The Story of the Lovers Indra and Ahalya
the Fixation of Their Minds on Each Other

Book III, Chapters 89-90.

The mind is the maker and master of the world.  The mind is the first supreme being (purusha).  Whatever is done by the mind is said to be done.  Whatever the body appears to do is really no action.

If a man thinks of himself as composed of the body, he becomes subject to all the incidents of physicality.  But he who knows himself as bodiless is freed from all the evils that attend the body.  Looking on the outside, we are subject to the feelings of pain and pleasure, but the inward-sighted yogi is unconscious of the pain or pleasure of his body.  Thus it is the mind that causes all our errors in this world.

Evidence of this is the example of Indra and his consort Ahalya.

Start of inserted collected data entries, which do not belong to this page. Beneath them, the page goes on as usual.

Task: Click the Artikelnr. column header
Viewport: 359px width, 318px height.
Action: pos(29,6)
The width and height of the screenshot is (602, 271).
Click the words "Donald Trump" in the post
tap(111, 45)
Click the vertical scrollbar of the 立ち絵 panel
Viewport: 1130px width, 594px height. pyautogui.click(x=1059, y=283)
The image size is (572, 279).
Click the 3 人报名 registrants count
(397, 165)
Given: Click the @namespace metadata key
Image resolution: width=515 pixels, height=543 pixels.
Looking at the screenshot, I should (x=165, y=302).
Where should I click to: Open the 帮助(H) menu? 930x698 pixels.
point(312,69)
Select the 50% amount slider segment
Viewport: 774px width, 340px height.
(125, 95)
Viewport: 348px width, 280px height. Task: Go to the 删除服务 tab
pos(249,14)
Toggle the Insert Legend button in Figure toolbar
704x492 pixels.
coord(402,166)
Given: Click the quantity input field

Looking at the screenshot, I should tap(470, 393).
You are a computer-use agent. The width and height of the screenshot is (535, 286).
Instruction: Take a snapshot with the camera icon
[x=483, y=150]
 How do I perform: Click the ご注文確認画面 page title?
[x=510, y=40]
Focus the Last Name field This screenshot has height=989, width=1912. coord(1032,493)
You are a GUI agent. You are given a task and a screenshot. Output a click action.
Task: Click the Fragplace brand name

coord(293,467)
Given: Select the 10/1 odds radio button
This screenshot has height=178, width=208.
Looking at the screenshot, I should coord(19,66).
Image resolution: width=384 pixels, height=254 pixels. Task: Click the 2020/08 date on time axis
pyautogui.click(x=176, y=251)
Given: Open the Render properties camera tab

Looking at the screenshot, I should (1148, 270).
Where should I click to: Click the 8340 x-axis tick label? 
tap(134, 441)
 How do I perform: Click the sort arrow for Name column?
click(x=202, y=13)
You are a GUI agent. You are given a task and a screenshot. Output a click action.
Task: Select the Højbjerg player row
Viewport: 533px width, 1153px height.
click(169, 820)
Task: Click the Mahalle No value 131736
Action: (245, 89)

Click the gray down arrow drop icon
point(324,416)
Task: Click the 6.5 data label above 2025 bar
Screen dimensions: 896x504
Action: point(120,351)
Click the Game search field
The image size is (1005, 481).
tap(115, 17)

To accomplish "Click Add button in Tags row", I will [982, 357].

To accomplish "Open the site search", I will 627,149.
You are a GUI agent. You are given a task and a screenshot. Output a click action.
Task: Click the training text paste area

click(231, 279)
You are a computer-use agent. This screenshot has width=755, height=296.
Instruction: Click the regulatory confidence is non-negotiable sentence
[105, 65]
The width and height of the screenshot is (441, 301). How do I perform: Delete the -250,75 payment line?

In former times there reigned a king at Magadha named Indra-dyumna (Glorious Indra).  Like his namesake, Indra the King of the Gods, this king was great in prowess and fame.  This Magadha king’s wife was as fair as the moon with eyes as beautiful as lotuses.  Her name was Ahalya and she resembled Rohini, the moon’s favorite.  In that city of Magadha also lived a rascal who was the chief of all the libertines.  He was the cheating son of a brahmin, and he was known by the same name of Indra.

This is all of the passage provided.